After all, Soo-yeon was—
Her
friend
Her
roommate
Her
confidant
Her
sister
—and suddenly, nothing. Just a body buried
six feet below, adorned with flowers and tears on the surface.
So she stuck herself inside the apartment,
buried herself underneath the sheets, and refused to come out unless necessary.
Dust began to gather in Soo-yeon’s room. The door remained closed. She knew
that if she entered, then the smell of her friend’s favorite perfume would
still be lingering in the air.
It didn’t help either that she knew
Soo-yeon’s sheets were still unmade. Soo-yeon never made her bed, didn’t really
give a shit about that kind of thing.
It was dark inside the apartment, dark and
cold and she was a wreck, Jin-kyong felt so goddamn alone. The text messages and invitations stopped eventually. Her
phone died eventually. The world spun on, but all she could do was to mourn and
grieve and remain.
It takes a while until Eun-seok decides to
take matters into his own hands. His intrusion is met with protest, screams,
emotion. She hurls something at him; he dodges. The object shatters on the
wall. It’s enough to get her to break for the nth time in days and she doesn’t
want to admit it, but Eun-seok’s embrace and Eun-seok’s whispers almost felt
like before.
Hae-jin and Hae-won appear, too.
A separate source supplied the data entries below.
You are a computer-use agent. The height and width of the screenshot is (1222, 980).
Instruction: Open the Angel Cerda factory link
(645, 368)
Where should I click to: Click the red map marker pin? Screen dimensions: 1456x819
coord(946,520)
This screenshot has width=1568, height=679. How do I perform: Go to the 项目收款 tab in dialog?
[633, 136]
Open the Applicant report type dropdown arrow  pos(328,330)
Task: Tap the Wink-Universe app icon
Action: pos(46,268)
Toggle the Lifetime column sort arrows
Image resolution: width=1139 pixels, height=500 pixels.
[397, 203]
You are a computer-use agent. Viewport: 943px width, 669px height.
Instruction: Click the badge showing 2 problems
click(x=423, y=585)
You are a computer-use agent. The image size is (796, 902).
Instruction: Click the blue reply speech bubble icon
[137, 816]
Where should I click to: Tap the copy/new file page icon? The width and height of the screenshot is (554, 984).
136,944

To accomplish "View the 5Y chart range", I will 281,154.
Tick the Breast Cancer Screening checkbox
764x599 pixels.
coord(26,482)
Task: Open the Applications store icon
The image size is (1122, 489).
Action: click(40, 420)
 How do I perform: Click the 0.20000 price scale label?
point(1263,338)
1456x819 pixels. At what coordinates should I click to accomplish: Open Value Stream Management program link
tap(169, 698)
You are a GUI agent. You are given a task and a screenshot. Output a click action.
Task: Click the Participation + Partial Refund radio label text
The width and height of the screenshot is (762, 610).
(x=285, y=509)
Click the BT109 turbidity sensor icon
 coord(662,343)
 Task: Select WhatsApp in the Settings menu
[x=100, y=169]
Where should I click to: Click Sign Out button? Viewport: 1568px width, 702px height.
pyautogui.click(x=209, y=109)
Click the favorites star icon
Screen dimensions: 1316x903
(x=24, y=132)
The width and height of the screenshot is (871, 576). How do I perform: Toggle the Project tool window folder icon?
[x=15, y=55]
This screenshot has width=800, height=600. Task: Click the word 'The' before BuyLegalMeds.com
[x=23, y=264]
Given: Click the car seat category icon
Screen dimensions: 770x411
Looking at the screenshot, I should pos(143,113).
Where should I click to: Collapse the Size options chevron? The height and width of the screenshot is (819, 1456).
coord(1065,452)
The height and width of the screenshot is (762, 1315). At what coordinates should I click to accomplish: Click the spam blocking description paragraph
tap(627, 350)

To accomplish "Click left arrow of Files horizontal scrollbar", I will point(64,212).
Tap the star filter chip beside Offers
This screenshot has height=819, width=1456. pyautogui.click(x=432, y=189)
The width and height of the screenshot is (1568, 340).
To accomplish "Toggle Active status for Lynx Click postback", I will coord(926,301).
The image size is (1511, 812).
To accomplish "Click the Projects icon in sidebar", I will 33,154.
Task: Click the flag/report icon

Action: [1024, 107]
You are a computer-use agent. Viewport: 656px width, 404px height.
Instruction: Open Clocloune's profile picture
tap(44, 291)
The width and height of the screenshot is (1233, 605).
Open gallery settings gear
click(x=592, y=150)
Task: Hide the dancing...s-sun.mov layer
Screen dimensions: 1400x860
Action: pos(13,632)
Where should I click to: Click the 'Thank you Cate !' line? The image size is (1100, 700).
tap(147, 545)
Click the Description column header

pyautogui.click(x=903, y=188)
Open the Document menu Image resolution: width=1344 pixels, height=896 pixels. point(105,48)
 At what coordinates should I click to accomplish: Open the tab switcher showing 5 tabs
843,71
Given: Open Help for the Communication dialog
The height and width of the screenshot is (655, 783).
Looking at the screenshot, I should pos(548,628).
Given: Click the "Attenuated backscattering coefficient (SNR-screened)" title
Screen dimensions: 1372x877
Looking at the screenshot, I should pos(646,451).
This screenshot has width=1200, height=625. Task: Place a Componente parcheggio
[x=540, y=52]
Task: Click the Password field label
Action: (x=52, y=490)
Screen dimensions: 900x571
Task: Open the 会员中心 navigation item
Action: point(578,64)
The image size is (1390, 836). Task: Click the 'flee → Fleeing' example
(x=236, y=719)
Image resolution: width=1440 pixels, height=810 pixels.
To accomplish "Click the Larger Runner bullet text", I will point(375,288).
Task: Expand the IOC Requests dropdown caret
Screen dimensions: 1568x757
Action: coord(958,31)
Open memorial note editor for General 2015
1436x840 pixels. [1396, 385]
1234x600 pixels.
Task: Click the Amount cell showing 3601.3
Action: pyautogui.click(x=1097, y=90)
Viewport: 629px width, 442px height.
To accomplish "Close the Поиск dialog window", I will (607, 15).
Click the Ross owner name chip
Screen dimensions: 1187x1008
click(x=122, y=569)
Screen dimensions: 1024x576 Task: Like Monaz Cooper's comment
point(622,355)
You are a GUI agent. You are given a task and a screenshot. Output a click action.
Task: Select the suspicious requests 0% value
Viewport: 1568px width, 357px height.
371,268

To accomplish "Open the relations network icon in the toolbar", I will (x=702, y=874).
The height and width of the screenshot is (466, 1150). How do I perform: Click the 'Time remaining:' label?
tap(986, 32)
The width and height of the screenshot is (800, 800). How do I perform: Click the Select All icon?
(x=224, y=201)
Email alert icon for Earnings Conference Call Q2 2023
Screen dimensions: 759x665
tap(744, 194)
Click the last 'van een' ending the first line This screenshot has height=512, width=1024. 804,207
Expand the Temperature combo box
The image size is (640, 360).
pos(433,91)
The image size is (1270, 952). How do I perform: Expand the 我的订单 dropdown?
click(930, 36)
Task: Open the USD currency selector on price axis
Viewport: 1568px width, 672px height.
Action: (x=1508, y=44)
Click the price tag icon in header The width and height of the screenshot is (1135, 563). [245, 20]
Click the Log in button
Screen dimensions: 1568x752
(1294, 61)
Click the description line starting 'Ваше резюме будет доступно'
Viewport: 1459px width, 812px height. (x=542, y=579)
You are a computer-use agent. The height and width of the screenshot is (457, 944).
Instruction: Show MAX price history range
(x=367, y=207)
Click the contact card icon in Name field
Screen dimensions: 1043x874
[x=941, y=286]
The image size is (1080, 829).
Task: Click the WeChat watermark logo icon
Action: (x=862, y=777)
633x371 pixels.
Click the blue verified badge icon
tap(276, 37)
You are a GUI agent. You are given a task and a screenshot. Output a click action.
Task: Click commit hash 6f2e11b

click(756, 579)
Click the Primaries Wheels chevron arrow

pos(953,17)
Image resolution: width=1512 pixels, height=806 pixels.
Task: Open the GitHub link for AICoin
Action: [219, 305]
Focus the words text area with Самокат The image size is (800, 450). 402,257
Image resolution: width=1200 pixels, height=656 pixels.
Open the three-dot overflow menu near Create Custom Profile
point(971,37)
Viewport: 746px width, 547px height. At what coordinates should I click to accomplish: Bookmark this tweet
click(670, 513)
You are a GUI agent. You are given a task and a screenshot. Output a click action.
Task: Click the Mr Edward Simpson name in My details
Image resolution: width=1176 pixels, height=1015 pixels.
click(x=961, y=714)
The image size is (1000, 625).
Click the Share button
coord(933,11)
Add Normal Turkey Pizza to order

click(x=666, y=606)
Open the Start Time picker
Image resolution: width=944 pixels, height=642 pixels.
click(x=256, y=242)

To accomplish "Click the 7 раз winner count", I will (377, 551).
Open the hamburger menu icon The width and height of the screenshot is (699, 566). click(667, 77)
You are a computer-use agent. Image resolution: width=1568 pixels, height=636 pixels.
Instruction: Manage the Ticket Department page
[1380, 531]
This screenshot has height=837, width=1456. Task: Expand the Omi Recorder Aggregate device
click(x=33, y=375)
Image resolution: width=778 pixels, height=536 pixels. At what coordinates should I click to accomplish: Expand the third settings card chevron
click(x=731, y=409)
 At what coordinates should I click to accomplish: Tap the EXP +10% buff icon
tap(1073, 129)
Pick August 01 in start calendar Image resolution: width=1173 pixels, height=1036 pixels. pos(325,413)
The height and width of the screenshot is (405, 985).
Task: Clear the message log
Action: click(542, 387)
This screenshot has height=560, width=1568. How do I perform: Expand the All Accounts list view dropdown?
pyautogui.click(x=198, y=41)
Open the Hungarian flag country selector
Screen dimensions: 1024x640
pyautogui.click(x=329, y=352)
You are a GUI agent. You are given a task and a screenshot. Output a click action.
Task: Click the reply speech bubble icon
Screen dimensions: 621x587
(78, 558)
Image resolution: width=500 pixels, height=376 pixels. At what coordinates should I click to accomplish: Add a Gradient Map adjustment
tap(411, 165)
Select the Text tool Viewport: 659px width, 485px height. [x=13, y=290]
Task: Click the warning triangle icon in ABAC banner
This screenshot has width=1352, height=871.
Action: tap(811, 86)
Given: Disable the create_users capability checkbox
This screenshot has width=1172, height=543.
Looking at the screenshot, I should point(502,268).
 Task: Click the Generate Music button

They do
their best. They try to bandage. They flutter about, trying to fill in the
missing space in Jin-kyong’s chest.
She admits this one night to Eun-seok. “I
miss her,” she croaks. She feels the familiar burn from behind her eyes. In the
past, she would have ignored it, but now, giving in seems like the better
option.
“I miss her, too.”
She can’t help it. “You don’t understand,”
Jin-kyong whispers next. “None of you understand what I had with her.”
A beat from Eun-seok, then a sigh. “We don’t,”
he agrees. “Which makes this all the more even harder to deal with and accept.”